▶ [Task to carry out] Pull each line containing "Learning" from the data.

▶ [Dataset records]
──────────────────────────────

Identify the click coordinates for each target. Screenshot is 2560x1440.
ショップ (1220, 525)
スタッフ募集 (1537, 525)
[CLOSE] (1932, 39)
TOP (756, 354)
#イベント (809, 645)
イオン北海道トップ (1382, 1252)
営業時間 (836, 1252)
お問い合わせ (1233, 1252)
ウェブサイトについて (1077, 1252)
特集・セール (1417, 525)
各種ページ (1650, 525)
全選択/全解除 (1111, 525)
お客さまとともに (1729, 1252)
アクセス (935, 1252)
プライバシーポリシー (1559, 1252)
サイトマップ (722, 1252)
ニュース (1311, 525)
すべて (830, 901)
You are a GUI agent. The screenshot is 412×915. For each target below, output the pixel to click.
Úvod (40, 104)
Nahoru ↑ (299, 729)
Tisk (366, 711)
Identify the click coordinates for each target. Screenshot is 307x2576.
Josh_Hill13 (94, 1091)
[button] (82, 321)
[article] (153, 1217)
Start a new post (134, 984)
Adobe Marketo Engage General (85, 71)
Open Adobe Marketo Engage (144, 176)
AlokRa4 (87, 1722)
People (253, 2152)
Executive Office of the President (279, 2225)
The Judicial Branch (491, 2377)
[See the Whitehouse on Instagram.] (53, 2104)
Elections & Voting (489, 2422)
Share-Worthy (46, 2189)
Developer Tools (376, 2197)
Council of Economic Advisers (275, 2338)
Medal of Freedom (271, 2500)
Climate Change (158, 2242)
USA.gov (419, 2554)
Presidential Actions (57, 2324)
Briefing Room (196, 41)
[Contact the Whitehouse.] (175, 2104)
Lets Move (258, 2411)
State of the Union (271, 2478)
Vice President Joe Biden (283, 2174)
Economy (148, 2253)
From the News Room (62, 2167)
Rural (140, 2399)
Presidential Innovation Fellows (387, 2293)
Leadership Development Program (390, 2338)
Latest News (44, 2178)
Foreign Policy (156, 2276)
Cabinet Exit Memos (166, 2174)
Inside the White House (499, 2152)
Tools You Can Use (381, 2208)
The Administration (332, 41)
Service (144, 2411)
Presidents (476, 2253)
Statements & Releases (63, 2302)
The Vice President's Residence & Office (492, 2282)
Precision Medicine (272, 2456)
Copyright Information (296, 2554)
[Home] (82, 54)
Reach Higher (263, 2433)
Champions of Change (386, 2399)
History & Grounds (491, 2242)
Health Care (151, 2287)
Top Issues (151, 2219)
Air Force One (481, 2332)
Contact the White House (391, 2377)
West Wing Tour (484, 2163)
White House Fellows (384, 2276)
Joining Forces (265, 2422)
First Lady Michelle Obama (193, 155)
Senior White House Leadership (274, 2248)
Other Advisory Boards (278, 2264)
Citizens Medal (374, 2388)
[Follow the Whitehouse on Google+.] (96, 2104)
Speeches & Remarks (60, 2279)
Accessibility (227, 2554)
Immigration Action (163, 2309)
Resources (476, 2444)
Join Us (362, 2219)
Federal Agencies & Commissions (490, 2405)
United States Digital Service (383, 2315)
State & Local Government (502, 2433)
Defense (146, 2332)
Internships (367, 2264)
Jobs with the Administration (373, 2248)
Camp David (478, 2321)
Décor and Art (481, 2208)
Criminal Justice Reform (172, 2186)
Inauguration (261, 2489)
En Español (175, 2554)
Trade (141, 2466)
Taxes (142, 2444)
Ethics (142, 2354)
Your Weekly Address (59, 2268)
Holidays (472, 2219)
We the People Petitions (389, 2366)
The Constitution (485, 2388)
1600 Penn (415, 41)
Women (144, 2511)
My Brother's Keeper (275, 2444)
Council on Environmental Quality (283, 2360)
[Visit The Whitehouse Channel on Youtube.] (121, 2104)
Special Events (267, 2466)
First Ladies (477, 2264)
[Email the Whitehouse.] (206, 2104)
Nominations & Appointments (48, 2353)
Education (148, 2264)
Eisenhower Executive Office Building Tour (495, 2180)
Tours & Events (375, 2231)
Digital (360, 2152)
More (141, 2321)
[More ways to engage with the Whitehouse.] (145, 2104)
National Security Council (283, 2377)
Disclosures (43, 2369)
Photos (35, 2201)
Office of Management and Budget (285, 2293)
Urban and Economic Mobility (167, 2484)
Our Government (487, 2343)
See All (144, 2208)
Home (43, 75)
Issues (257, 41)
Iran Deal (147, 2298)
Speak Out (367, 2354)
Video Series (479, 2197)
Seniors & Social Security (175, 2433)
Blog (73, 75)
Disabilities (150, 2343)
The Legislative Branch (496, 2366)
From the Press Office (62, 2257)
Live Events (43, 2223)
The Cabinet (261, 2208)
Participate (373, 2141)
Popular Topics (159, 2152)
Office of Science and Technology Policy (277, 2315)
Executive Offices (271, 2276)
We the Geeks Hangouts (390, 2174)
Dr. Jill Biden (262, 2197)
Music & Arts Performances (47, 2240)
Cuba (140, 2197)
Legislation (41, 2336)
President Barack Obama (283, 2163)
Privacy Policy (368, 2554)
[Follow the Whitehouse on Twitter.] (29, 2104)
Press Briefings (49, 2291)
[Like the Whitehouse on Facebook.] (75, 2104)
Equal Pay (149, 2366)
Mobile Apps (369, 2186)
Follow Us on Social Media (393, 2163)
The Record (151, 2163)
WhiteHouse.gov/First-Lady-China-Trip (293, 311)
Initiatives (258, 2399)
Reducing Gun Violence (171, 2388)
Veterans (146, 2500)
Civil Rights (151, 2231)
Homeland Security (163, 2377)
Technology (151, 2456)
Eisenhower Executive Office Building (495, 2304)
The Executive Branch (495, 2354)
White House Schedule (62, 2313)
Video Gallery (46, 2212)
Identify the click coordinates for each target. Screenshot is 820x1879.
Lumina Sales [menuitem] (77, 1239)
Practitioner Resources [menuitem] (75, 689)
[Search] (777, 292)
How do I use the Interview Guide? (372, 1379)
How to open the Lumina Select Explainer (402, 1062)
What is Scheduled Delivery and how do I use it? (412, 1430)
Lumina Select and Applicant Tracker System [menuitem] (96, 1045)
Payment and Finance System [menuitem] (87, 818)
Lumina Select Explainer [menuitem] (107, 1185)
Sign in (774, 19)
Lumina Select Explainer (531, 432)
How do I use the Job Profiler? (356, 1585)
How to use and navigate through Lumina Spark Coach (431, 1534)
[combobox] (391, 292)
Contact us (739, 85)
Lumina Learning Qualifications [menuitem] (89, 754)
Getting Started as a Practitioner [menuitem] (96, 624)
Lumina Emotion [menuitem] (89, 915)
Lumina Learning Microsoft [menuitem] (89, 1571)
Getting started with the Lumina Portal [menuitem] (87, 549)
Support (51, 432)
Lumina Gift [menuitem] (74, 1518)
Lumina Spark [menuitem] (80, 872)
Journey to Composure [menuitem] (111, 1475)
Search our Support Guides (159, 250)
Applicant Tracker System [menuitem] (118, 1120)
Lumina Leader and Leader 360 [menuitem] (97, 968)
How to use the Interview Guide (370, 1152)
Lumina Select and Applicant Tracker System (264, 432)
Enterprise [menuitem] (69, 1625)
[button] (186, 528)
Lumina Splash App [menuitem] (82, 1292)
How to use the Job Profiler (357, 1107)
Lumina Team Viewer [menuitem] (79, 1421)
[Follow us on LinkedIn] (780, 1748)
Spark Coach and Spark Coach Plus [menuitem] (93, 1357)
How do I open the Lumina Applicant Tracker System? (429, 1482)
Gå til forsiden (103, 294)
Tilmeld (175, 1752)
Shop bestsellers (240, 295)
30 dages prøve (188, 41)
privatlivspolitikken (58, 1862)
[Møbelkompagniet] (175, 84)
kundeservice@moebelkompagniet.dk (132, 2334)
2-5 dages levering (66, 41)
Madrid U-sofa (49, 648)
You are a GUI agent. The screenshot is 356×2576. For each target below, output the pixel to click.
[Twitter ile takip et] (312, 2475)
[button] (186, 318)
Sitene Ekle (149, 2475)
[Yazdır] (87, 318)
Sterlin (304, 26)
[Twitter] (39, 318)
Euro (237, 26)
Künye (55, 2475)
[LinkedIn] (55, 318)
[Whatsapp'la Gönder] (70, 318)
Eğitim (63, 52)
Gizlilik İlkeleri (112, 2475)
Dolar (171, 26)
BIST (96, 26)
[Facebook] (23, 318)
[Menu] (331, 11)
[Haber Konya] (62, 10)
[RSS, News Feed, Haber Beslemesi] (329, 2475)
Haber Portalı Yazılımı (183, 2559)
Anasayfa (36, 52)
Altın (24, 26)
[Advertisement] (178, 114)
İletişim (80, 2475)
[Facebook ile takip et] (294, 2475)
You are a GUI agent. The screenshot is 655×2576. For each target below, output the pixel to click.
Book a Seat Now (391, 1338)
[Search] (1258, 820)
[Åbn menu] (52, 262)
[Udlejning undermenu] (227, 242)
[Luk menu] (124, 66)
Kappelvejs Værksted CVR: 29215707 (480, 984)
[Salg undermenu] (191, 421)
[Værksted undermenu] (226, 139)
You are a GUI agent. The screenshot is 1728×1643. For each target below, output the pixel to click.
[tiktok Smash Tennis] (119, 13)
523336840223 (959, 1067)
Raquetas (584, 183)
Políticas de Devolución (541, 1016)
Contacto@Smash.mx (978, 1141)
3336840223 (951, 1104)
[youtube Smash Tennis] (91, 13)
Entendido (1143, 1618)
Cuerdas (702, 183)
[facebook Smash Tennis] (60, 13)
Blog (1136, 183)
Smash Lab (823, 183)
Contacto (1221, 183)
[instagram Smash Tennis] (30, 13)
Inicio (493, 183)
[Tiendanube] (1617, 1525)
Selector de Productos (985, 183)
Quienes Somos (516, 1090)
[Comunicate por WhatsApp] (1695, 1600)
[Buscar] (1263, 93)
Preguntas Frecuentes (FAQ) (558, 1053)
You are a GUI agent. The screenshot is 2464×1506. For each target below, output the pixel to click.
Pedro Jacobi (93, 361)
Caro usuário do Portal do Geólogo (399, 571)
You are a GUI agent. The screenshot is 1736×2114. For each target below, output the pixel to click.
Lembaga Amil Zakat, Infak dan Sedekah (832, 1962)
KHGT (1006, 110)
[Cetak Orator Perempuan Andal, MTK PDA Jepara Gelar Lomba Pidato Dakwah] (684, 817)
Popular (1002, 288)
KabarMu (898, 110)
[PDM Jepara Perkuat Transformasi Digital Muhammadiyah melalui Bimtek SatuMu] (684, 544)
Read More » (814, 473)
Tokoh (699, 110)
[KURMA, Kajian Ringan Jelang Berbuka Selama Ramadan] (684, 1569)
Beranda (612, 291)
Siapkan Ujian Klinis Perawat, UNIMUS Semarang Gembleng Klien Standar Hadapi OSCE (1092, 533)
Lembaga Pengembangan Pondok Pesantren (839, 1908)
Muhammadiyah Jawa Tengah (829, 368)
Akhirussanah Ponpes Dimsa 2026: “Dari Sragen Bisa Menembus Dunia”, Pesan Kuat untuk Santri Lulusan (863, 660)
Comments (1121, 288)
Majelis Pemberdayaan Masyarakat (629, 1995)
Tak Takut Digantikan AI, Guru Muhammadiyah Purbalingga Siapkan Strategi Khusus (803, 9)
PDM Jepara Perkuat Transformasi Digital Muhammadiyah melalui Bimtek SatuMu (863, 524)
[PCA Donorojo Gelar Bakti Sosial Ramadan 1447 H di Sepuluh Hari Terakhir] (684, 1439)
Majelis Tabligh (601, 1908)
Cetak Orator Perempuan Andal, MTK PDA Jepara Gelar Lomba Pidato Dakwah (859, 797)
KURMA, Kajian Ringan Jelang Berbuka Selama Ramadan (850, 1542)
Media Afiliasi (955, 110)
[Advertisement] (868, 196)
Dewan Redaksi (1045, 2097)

──────────────────────────────

▶ [Answer section]
Lumina Learning Qualifications [menuitem] (89, 754)
Lumina Learning Microsoft [menuitem] (89, 1571)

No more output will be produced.